■ TEXTAUSZUG ■
|---|

# Problem beim GIF erstellen



## Carcharoth (11. Dezember 2010)

o hai

ich hab mir mit dem Modelviewer n GIF erstellt und hab einige Probleme die bearbeitete Version zu speichern.
Wenn ich den Hintergrund transparent mache, zieht das Bild komische Schlieren. Hat da jemand ne Idee wie man das beheben kann?

Hier das Original
http://rapidshare.com/files/436269456/schildi_final.psd

Ne Bekannte hats hingekriegt dass es nicht mehr Schlieren zieht, aber dafür ruckelt das GIF extrem.
http://img593.imageshack.us/img593/6707/schildifinal.gif


----------



## Dracun (11. Dezember 2010)

hmm wenn i mir die Vorschau angucke läuft es flüssig und wenn i es speichern will nimmer .. kurios  i bleib aber dran 

Edith: I sollte mir so was net mit dem IE anschauen  im FF läuft es flüssig 

DL Link: http://rapidshare.com/files/436285014/schildi_final2.gif I hoffe das ist so okay 4 u


----------



## Zukane (11. Dezember 2010)

Argh wie kann man ein Bild nru bei einem DATEIhoster hochladen udn net einfach bei einem BILDhoster ?:S

Ich hab mit PS kein Problem.

Nimm das ganze einfach mal mit Fraps 1.9d auf (die letzte kostenlose Version davon mit top Qualität)
udn wandel das ganze in Photoshop um. Also in PS auf Datei- Importieren -> Videoframes zu Ebenen.


----------



## Carcharoth (11. Dezember 2010)

Dracun schrieb:


> hmm wenn i mir die Vorschau angucke läuft es flüssig und wenn i es speichern will nimmer .. kurios  i bleib aber dran
> 
> Edith: I sollte mir so was net mit dem IE anschauen  im FF läuft es flüssig
> 
> DL Link: http://rapidshare.com/files/436285014/schildi_final2.gif I hoffe das ist so okay 4 u



Wie hast du das hingekriegt? *g*

Weil ich hab da noch n zweites.. *hust* http://rapidshare.com/files/436340309/carcha2_transparent.psd 


Edit: 
Zukane, bei DER Bildgrösse kann man n PSD eigentlich nur bei nem Filesharer hosten *g*


Edit2:
Dracun, das Ding ist nicht transparent. Es hat nen weissen Hintergrund gekriegt.


----------



## Dracun (12. Dezember 2010)

|---|

■ GEGEBENE ZEILEN ■

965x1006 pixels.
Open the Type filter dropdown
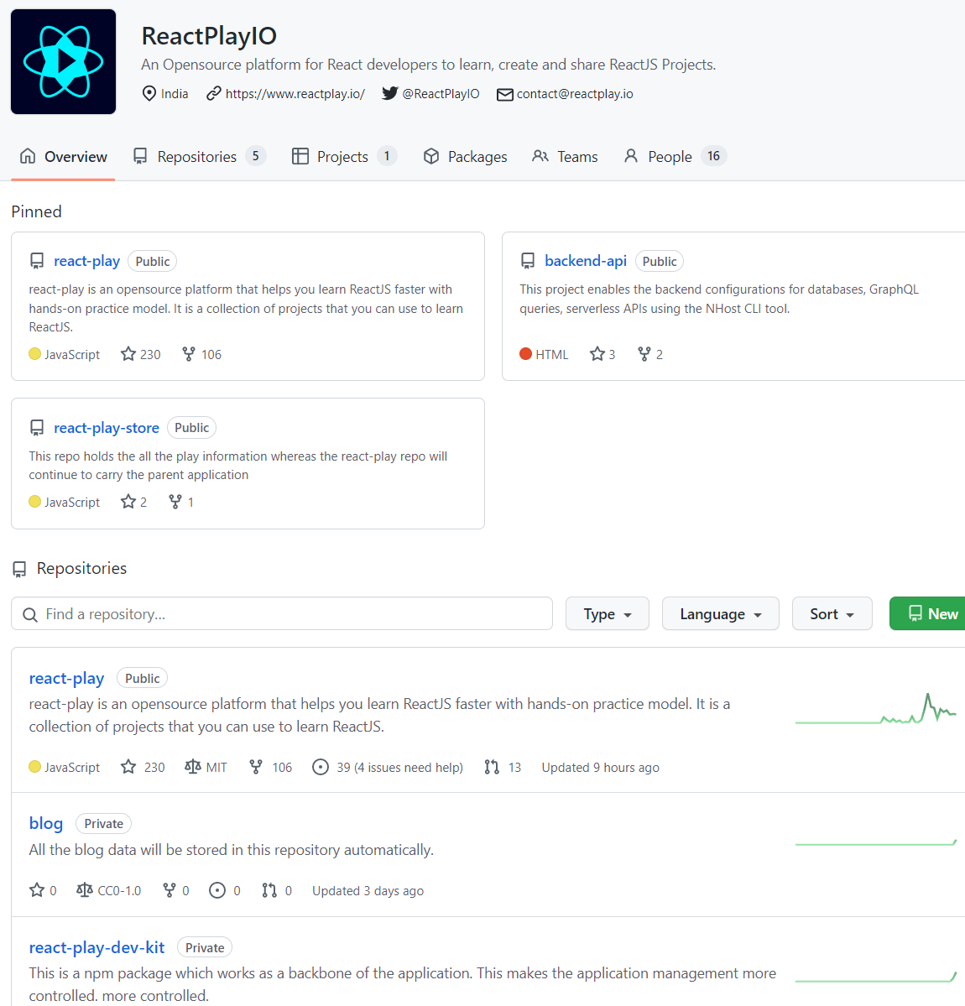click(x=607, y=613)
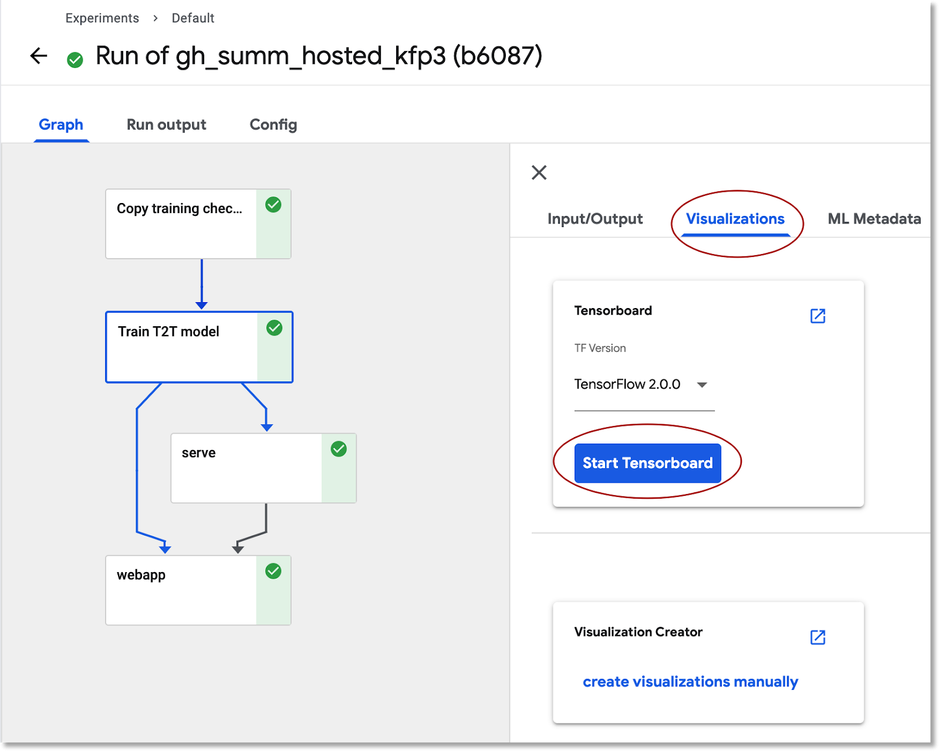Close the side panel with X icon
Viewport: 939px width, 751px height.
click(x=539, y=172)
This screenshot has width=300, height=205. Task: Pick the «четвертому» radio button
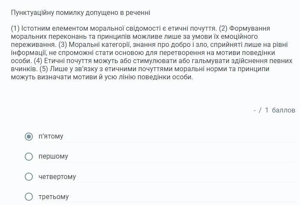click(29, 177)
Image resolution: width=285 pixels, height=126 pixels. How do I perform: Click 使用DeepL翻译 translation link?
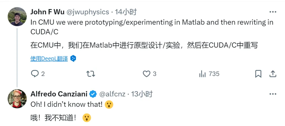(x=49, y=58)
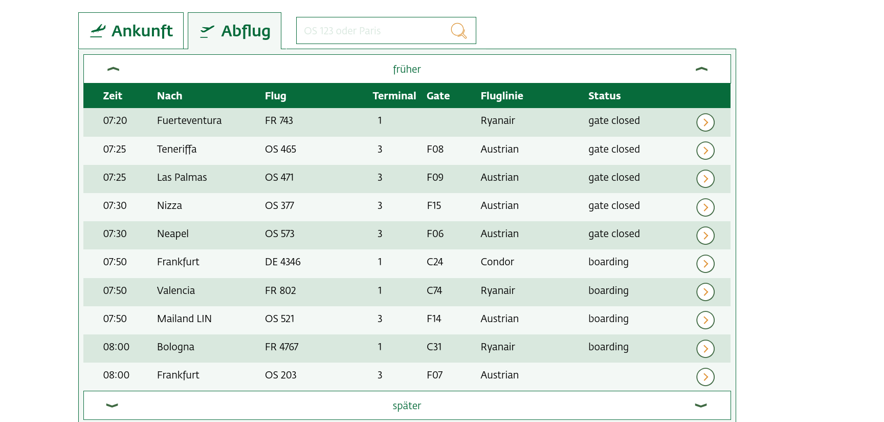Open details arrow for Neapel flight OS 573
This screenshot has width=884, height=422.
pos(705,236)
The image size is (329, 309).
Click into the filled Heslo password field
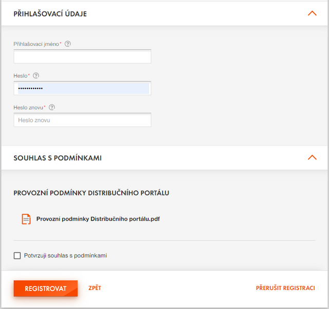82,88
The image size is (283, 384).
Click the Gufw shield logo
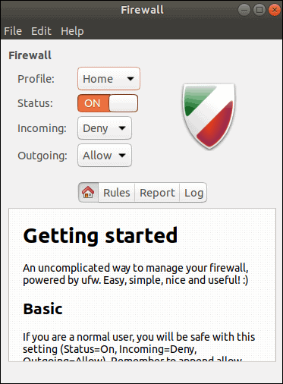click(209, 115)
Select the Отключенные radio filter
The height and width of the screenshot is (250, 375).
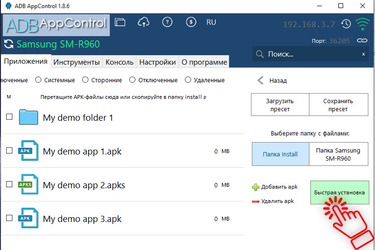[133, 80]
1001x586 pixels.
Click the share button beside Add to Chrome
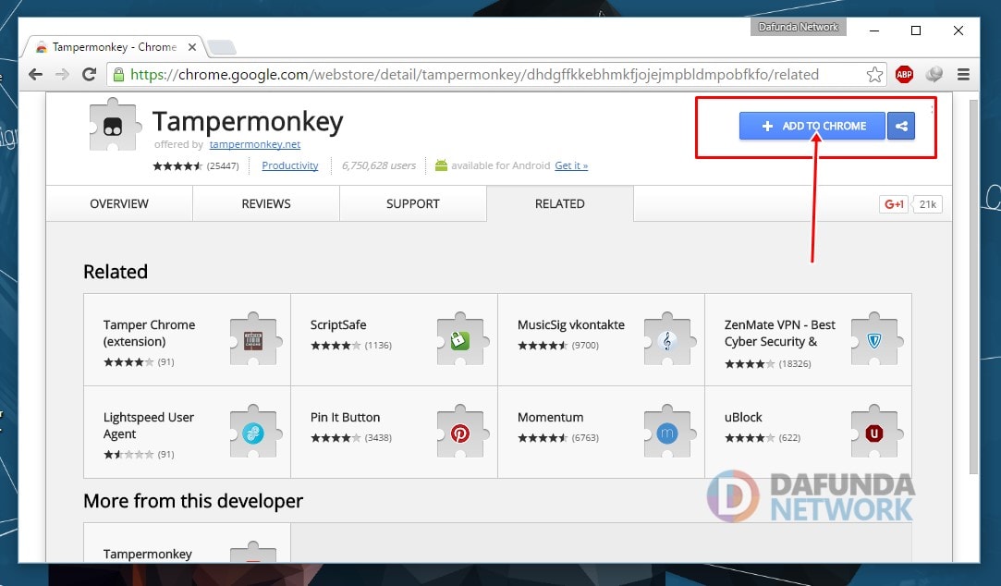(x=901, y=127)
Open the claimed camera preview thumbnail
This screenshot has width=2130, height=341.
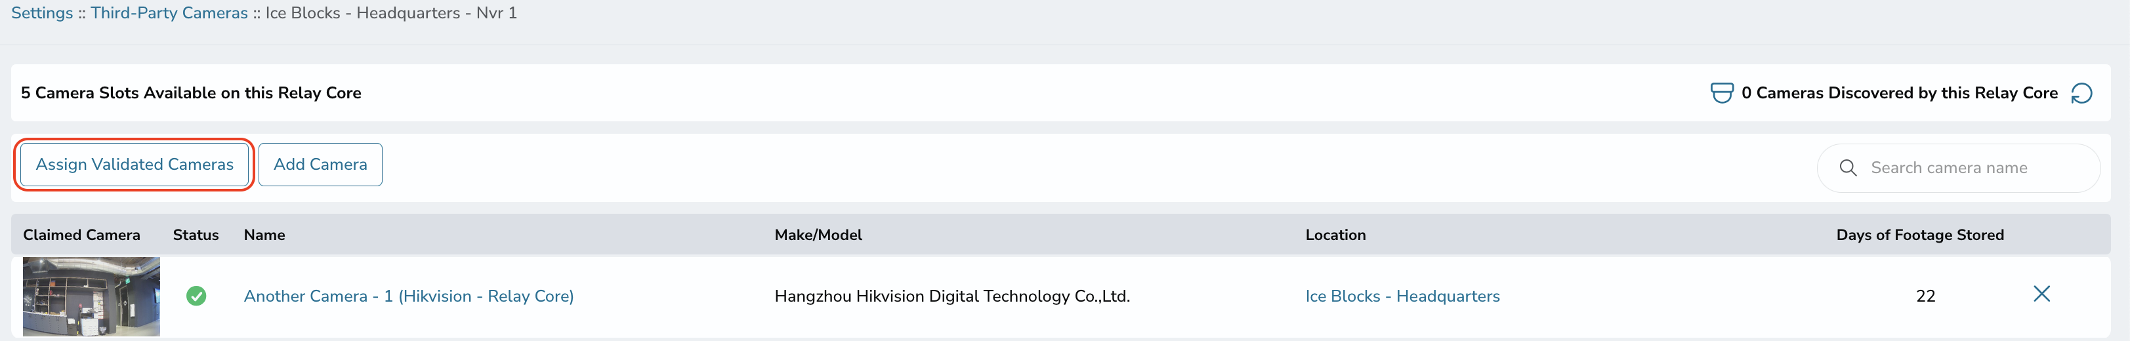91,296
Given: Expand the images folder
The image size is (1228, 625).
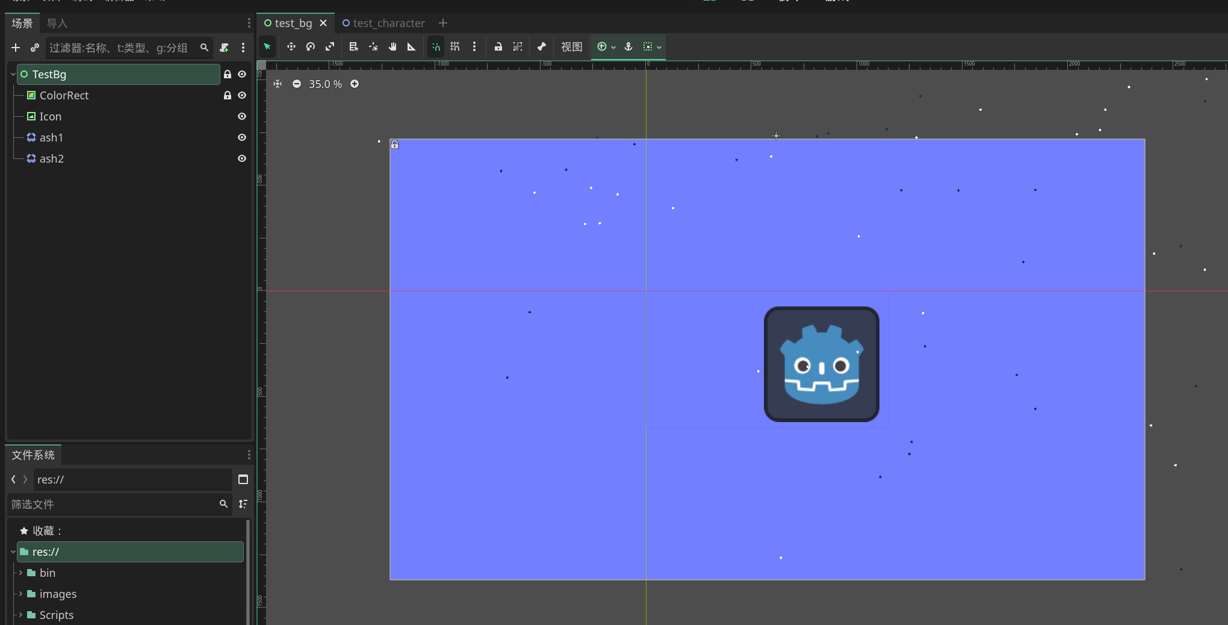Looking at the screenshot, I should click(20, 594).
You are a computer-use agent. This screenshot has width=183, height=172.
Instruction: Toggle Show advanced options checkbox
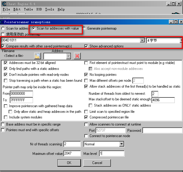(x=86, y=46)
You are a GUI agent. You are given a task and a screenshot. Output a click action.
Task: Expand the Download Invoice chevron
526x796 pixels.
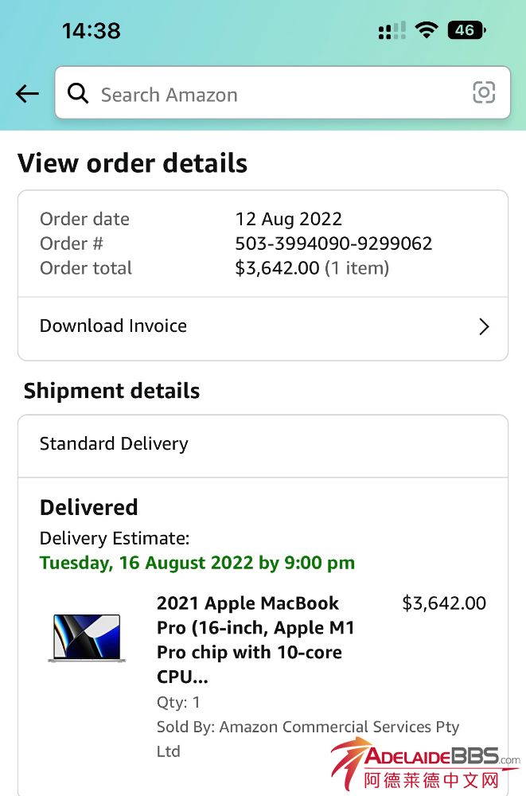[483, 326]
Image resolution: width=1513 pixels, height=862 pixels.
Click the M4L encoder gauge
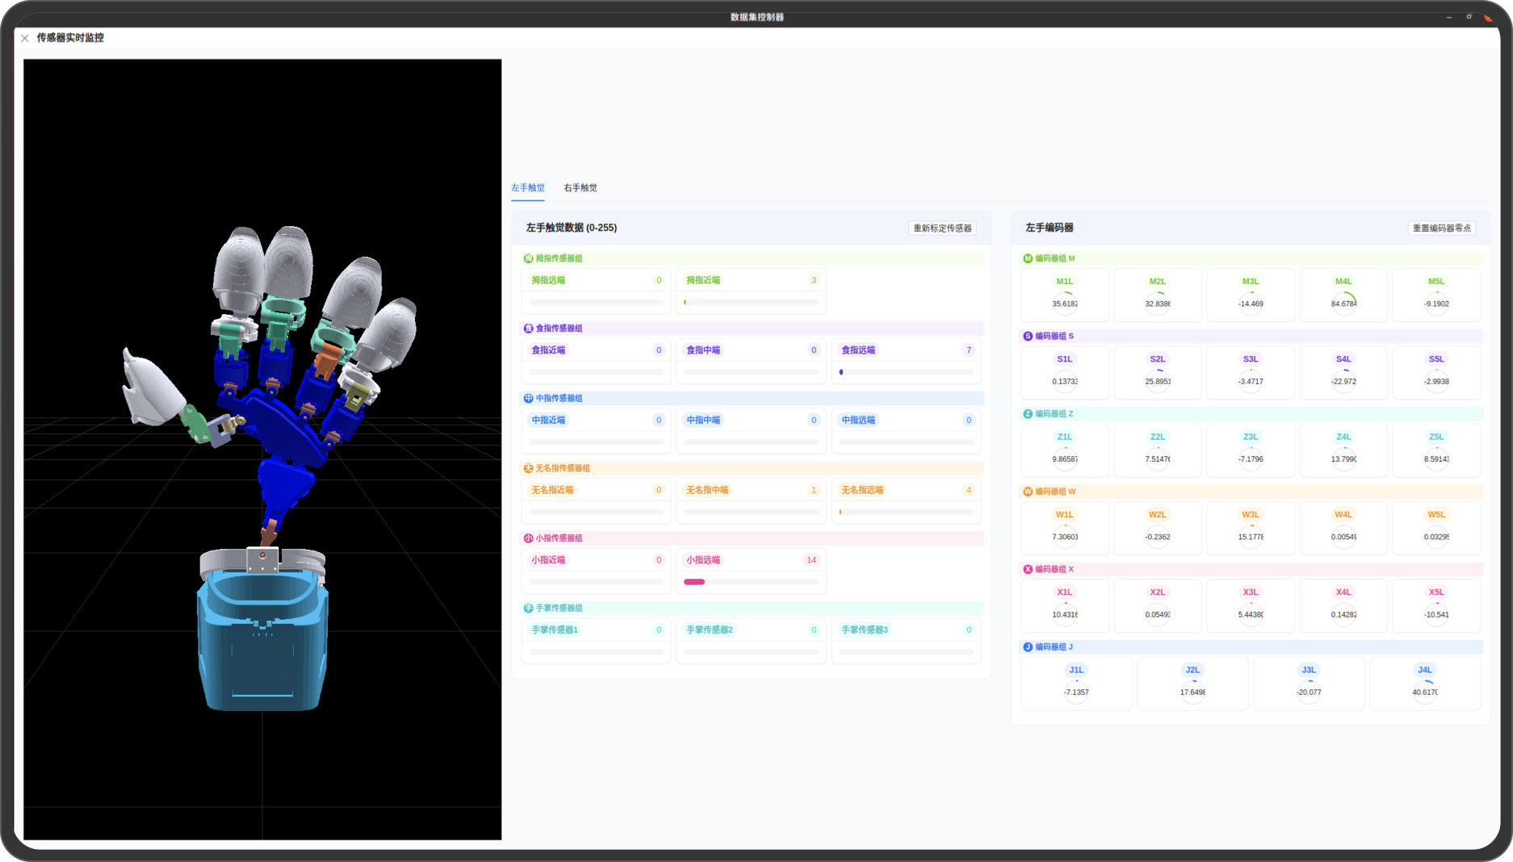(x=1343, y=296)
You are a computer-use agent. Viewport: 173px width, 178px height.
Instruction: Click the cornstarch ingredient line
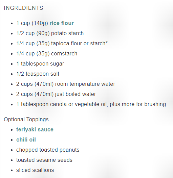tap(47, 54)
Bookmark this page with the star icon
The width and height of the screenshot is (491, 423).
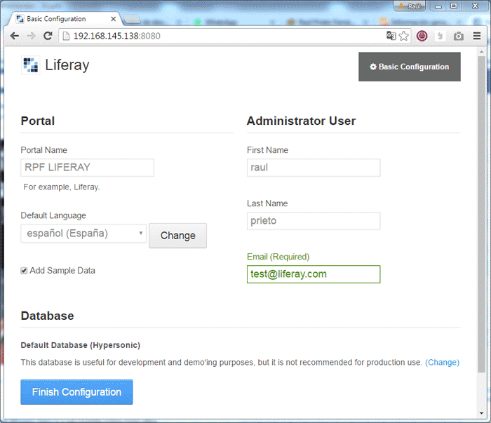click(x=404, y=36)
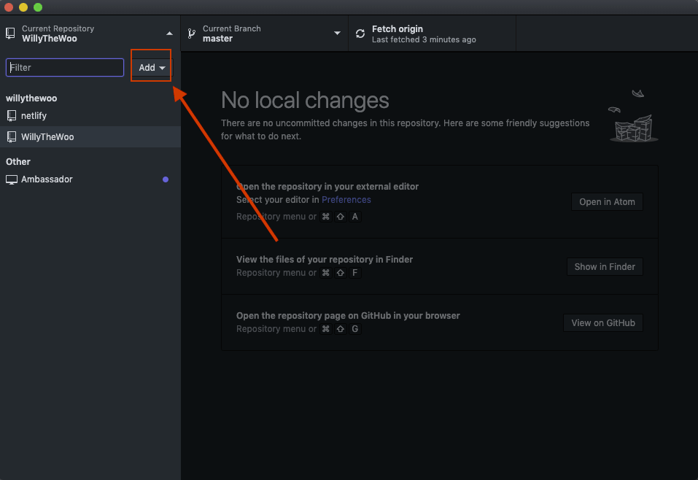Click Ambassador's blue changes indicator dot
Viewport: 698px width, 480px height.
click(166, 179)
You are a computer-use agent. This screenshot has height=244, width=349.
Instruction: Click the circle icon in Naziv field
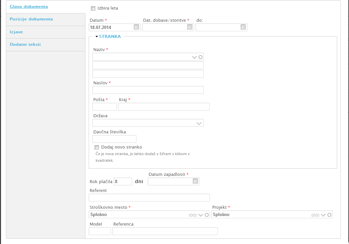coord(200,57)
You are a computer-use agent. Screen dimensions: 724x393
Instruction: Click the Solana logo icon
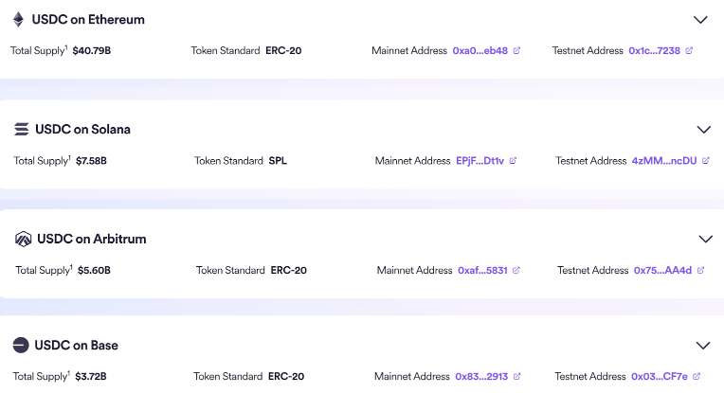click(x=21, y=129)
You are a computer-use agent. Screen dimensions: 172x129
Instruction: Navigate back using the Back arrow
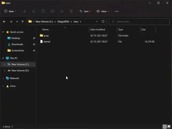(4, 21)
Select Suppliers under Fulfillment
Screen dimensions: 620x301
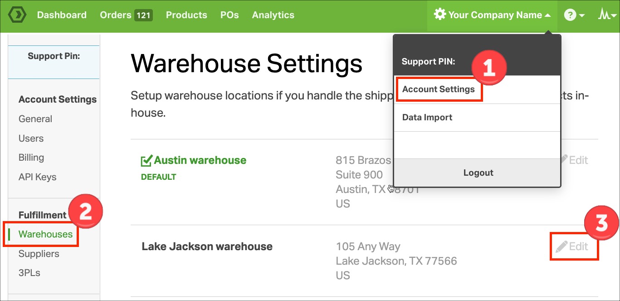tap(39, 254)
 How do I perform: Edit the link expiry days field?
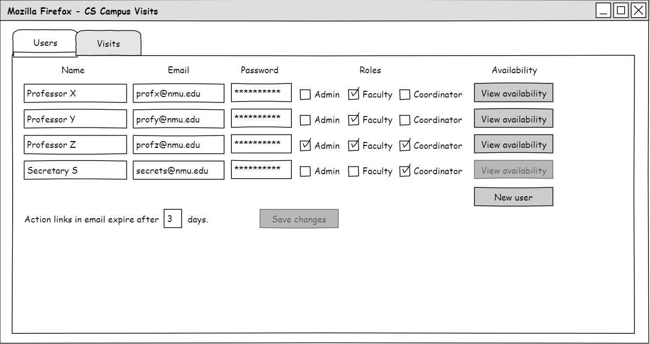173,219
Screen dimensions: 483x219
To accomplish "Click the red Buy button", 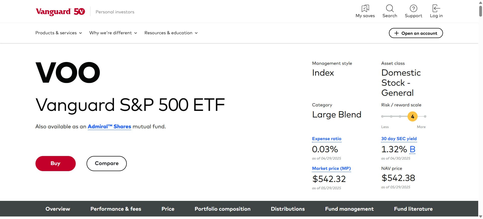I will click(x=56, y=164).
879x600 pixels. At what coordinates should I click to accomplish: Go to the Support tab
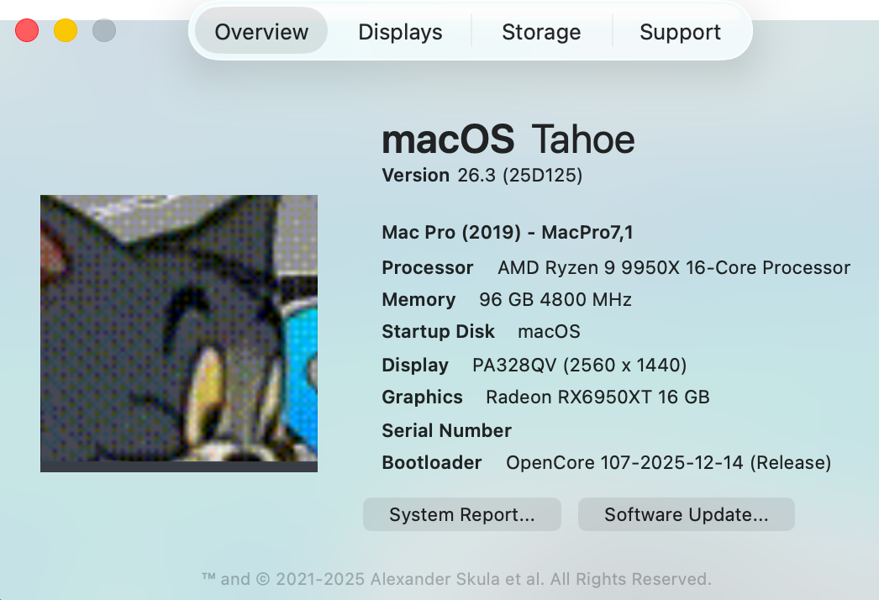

|---|

■ AUFGABE ■
Gib aus dem Forenthread den Abschnitt von „Nimm das ganze“ bis „Videoframes zu Ebenen.“ wortgetreu wieder. Die Zeilen spielen hierbei keine Rolle.

■ ANTWORT ■
Nimm das ganze einfach mal mit Fraps 1.9d auf (die letzte kostenlose Version davon mit top Qualität)
udn wandel das ganze in Photoshop um. Also in PS auf Datei- Importieren -> Videoframes zu Ebenen.